Core Storage Engine

Relevant source files

The core storage engine is the foundational layer of SIMD R Drive, providing append-only, memory-mapped binary storage with zero-copy access. This document covers the high-level architecture and key components that implement the storage functionality.

For network-based access to the storage engine, see Network Layer and RPC. For Python integration, see Python Integration. For performance optimizations including SIMD acceleration, see Performance Optimizations.

Purpose and Scope

This page introduces the core storage engine's architecture, primary components, and design principles. Detailed information about specific subsystems is covered in child pages:

Architecture Overview

The storage engine implements an append-only binary store with in-memory indexing and memory-mapped file access. The architecture consists of four primary structures that work together to provide concurrent, high-performance storage operations.

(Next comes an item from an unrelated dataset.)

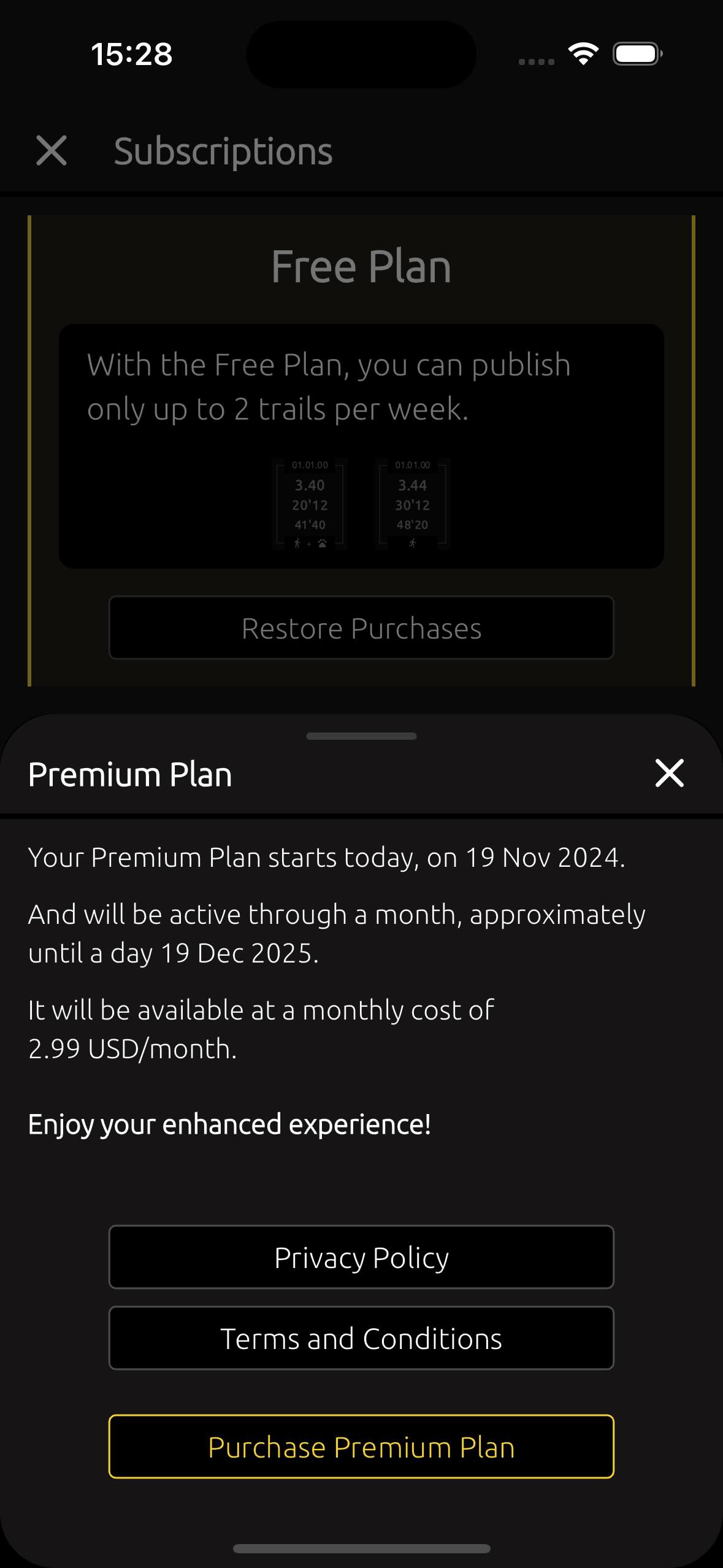Screen dimensions: 723x1568
Task: Close the Subscriptions screen with the X icon
Action: [52, 151]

Sources: src/storage_engine/data_store.rs:26-33 src/storage_engine.rs:1-25

graph TB
    subgraph "Public Traits"
        Reader["DataStoreReader\nread, exists, batch_read"]
Writer["DataStoreWriter\nwrite, delete, batch_write"]
end
    
    subgraph "DataStore Structure"
        DS["DataStore"]
FileHandle["Arc&lt;RwLock&lt;BufWriter&lt;File&gt;&gt;&gt;\nfile\nSequential write operations"]
MmapHandle["Arc&lt;Mutex&lt;Arc&lt;Mmap&gt;&gt;&gt;\nmmap\nMemory-mapped read access"]
TailOffset["AtomicU64\ntail_offset\nCurrent end position"]
KeyIndexer["Arc&lt;RwLock&lt;KeyIndexer&gt;&gt;\nkey_indexer\nHash to offset mapping"]
PathBuf["PathBuf\npath\nFile system location"]
end
    
    subgraph "Support Structures"
        EH["EntryHandle\nZero-copy data view"]
EM["EntryMetadata\nkey_hash, prev_offset, checksum"]
EI["EntryIterator\nSequential traversal"]
ES["EntryStream\nStreaming reads"]
end
    
    Reader -.implements.-> DS
    Writer -.implements.-> DS
    
 
   DS --> FileHandle
 
   DS --> MmapHandle
 
   DS --> TailOffset
 
   DS --> KeyIndexer
 
   DS --> PathBuf
    
 
   DS --> EH
 
   DS --> EI
 
   EH --> EM
 
   EH --> ES

Core Components

DataStore

The DataStore struct is the primary interface to the storage engine. It maintains four essential shared resources protected by different synchronization primitives:

Field	Type	Purpose	Synchronization
`file`	`Arc<RwLock<BufWriter<File>>>`	Write operations to disk	`RwLock` for exclusive writes
`mmap`	`Arc<Mutex<Arc<Mmap>>>`	Memory-mapped view for reads	`Mutex` for atomic remapping
`tail_offset`	`AtomicU64`	Current end-of-file position	Atomic operations
`key_indexer`	`Arc<RwLock<KeyIndexer>>`	Hash-based key lookup	`RwLock` for concurrent reads
`path`	`PathBuf`	Storage file location	Immutable after creation

Sources: src/storage_engine/data_store.rs:26-33

Traits

The storage engine exposes two primary traits that define its public API:

DataStoreReader : Provides zero-copy read operations including read(), batch_read(), exists(), and iteration methods. Implemented at src/storage_engine/data_store.rs:1027-1182
DataStoreWriter : Provides write operations including write(), batch_write(), delete(), and streaming writes. Implemented at src/storage_engine/data_store.rs:752-1025

Sources: src/lib.rs21 src/storage_engine.rs21

EntryHandle

EntryHandle provides a zero-copy view into stored data by maintaining a reference to the memory-mapped file and a byte range. It includes the associated EntryMetadata for accessing checksums and hash values without additional lookups.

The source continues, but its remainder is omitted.